• Assigned task
Tally how many lines in the data below include "scrollbar", then please reply with only that figure.

• Items from a data source
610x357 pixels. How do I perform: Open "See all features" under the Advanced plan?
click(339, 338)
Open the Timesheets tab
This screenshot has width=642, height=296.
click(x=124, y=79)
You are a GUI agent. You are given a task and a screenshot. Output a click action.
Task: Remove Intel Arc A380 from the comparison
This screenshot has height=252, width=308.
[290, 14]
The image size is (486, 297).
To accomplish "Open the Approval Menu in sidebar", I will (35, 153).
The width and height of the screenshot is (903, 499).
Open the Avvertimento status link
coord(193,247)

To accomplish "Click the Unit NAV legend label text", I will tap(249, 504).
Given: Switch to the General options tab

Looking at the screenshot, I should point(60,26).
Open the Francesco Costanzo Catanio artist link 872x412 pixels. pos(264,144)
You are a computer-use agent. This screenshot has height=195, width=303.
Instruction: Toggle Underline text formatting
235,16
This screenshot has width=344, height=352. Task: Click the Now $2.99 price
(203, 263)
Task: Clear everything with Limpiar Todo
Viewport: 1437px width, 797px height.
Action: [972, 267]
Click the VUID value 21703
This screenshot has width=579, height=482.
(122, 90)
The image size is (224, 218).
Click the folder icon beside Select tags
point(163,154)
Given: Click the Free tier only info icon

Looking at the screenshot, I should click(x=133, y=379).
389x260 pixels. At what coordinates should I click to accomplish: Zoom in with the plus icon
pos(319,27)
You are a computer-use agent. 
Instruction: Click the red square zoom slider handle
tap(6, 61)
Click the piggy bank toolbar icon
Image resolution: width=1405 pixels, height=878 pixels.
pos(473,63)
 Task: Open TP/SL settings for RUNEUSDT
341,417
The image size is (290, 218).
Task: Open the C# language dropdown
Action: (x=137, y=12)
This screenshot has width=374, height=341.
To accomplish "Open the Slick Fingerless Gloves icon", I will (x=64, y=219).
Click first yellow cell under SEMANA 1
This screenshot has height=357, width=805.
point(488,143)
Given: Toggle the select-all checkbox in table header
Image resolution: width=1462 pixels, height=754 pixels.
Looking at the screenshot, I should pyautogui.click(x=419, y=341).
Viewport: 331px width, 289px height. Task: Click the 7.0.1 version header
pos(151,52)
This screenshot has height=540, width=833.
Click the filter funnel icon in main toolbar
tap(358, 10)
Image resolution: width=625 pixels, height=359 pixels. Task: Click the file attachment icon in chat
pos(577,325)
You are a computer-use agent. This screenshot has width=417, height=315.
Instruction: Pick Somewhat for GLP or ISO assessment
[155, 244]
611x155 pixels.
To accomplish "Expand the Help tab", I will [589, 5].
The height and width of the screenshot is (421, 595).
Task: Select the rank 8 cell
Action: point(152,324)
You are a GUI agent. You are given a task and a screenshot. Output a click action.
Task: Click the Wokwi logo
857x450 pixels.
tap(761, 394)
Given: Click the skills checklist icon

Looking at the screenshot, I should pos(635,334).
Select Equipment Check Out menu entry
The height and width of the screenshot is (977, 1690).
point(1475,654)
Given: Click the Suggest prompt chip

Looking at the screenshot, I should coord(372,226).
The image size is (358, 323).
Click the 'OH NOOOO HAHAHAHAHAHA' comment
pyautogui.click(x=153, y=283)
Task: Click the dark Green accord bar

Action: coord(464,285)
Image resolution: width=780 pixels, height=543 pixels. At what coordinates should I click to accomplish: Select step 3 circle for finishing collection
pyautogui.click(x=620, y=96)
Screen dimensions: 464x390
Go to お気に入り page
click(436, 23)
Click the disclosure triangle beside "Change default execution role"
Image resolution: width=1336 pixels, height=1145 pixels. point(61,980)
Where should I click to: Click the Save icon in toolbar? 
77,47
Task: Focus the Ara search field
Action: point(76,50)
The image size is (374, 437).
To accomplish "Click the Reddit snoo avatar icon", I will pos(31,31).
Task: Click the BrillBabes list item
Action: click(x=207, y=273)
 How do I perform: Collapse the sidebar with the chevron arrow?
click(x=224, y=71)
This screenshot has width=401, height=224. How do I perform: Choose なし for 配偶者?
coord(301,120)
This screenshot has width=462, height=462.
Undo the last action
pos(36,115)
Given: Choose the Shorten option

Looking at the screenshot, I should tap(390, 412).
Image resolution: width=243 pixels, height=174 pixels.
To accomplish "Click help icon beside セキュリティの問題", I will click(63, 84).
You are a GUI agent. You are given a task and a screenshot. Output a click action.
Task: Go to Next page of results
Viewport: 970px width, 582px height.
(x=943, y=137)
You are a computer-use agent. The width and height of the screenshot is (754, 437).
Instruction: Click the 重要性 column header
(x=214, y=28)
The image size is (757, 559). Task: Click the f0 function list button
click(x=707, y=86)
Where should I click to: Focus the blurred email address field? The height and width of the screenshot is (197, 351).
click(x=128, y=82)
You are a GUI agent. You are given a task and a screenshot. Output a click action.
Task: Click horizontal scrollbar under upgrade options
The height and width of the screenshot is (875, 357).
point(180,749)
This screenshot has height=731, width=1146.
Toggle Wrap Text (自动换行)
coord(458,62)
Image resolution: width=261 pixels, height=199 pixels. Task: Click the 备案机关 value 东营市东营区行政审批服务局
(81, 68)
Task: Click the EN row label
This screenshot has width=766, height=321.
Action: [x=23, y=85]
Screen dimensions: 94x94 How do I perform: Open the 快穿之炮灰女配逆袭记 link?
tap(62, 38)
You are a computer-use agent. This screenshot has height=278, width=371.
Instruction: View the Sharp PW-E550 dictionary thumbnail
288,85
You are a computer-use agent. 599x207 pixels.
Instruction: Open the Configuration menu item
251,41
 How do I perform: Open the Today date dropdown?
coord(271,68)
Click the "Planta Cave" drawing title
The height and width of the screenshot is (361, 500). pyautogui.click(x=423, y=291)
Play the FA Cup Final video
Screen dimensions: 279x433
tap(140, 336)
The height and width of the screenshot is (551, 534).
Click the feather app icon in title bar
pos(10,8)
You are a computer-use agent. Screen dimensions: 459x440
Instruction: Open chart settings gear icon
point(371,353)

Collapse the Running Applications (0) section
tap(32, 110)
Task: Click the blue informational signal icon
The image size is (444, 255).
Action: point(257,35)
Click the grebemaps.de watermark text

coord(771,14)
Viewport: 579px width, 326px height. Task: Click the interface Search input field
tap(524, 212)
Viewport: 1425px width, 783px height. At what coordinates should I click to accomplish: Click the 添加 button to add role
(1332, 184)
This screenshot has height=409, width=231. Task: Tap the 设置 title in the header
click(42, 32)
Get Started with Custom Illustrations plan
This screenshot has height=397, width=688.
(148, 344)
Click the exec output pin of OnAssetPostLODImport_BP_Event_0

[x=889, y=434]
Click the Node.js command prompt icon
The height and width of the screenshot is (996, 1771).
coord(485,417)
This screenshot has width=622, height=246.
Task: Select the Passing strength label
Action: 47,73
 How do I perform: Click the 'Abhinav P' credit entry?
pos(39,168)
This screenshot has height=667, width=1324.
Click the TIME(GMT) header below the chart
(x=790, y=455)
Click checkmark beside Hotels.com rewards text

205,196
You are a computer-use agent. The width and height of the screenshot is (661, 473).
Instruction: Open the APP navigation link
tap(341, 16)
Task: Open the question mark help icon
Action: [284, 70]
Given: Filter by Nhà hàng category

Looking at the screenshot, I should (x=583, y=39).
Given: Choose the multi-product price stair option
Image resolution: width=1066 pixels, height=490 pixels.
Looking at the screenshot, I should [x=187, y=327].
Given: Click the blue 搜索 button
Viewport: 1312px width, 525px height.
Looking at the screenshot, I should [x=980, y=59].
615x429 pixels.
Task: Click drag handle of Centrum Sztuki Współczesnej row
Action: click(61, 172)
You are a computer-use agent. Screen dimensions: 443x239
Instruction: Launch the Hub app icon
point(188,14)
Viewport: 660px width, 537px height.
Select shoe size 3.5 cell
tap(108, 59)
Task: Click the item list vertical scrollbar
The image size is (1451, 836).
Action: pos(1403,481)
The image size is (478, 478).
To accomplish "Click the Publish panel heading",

• Solution to this exercise
2